#### [GIVEN ENTRIES]

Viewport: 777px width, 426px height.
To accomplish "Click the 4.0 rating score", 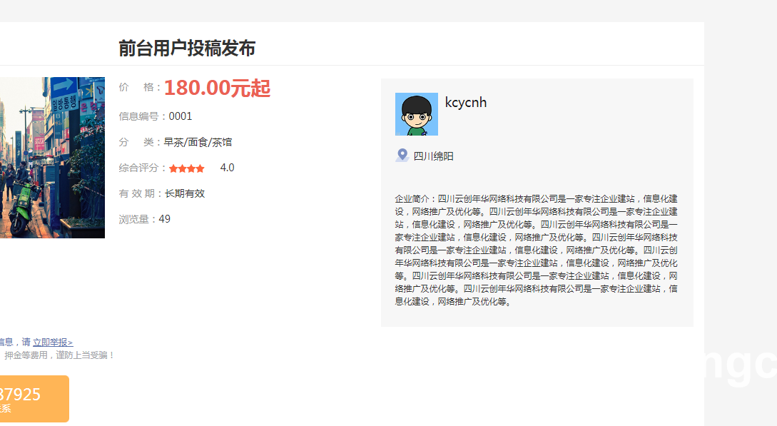I will click(227, 168).
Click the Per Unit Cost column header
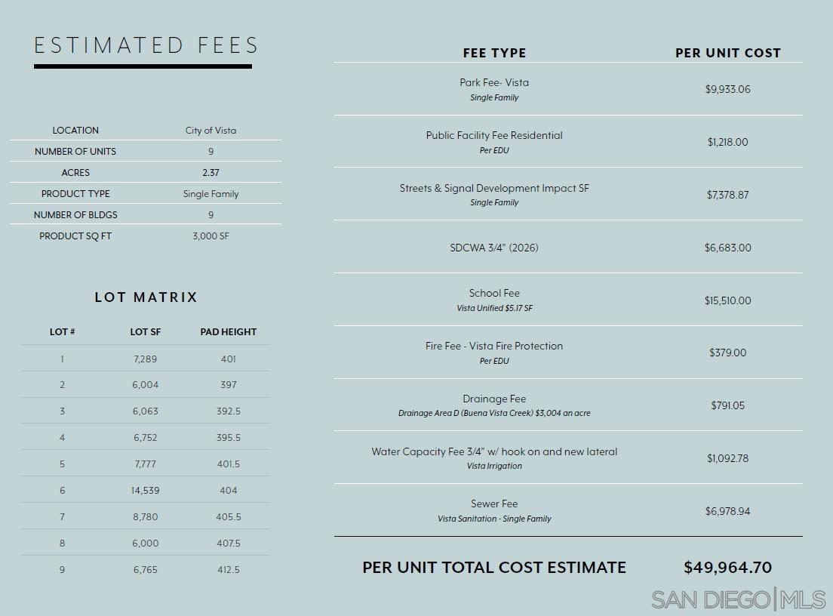833x616 pixels. pos(727,53)
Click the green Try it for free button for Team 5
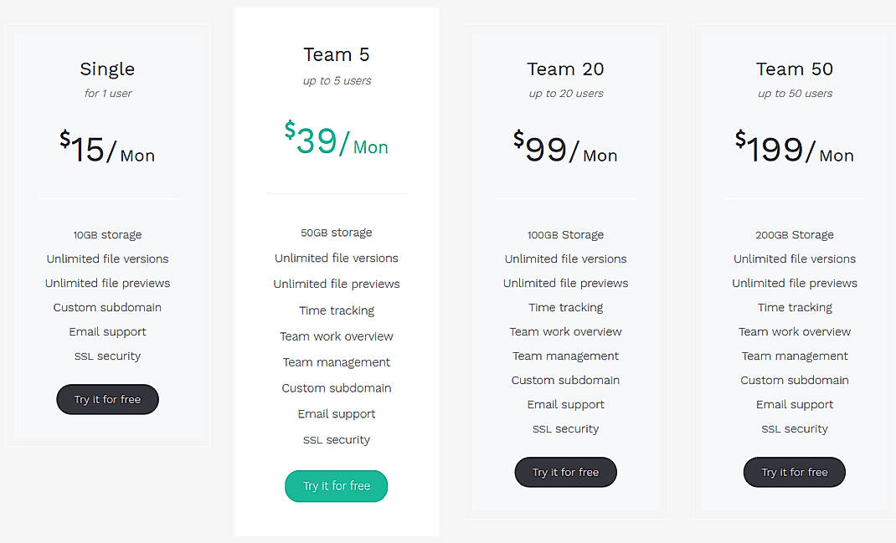Image resolution: width=896 pixels, height=543 pixels. (x=336, y=486)
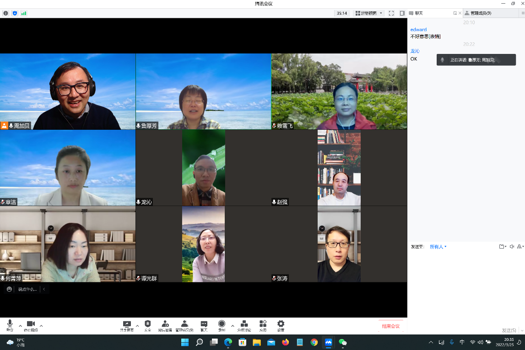Toggle the side panel layout icon
The image size is (525, 350).
coord(402,13)
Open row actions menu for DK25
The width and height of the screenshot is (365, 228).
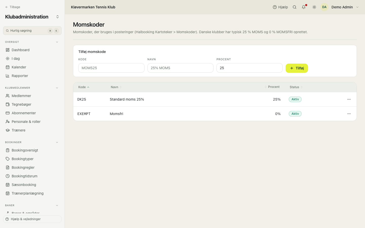click(x=349, y=99)
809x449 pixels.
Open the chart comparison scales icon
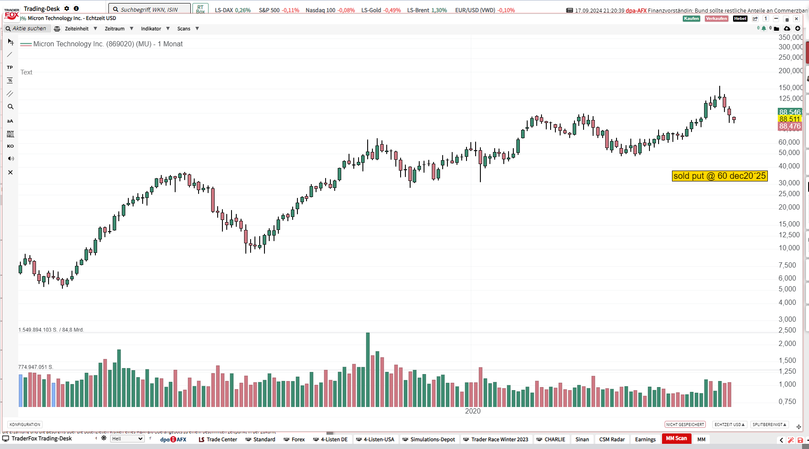(57, 29)
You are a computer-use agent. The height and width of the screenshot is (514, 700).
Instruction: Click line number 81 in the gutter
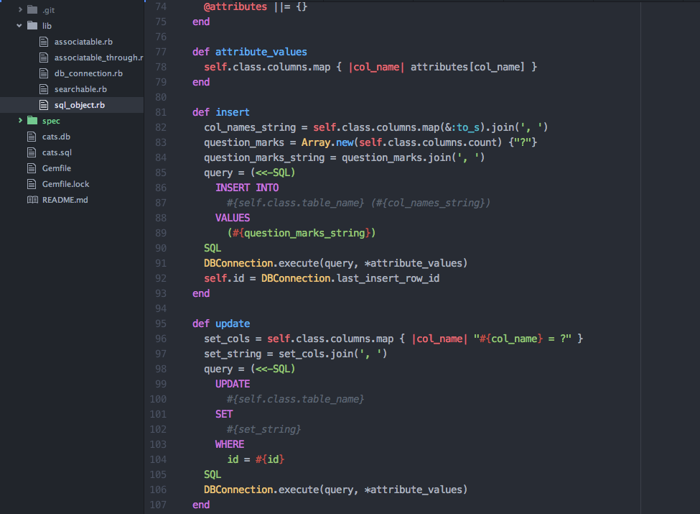160,112
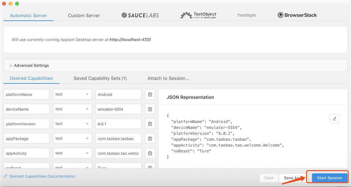Delete the platformName capability row

150,94
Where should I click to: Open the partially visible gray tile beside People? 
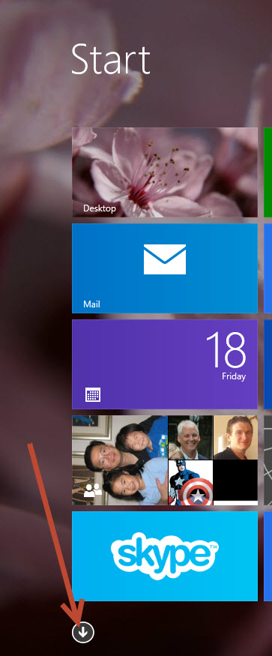point(268,460)
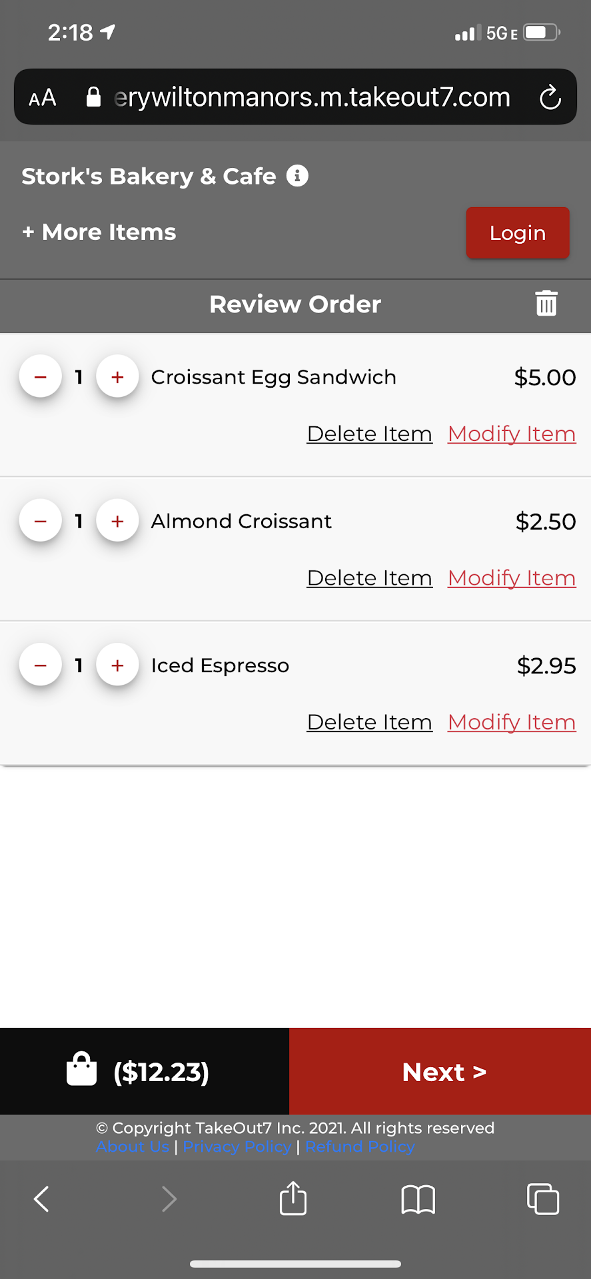Open the Refund Policy link

tap(360, 1147)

#### [WHAT YOU SHOULD DO]
With the pictures excluded, the line containing "Where should I" and every line after it through the end of the data above are to be transcribed exactly, and nothing more.

#### [SOLUTION BELOW]
Where should I click to: Open the partially visible gray tile beside People? 
point(268,460)
Open the Refund Policy link

tap(360, 1147)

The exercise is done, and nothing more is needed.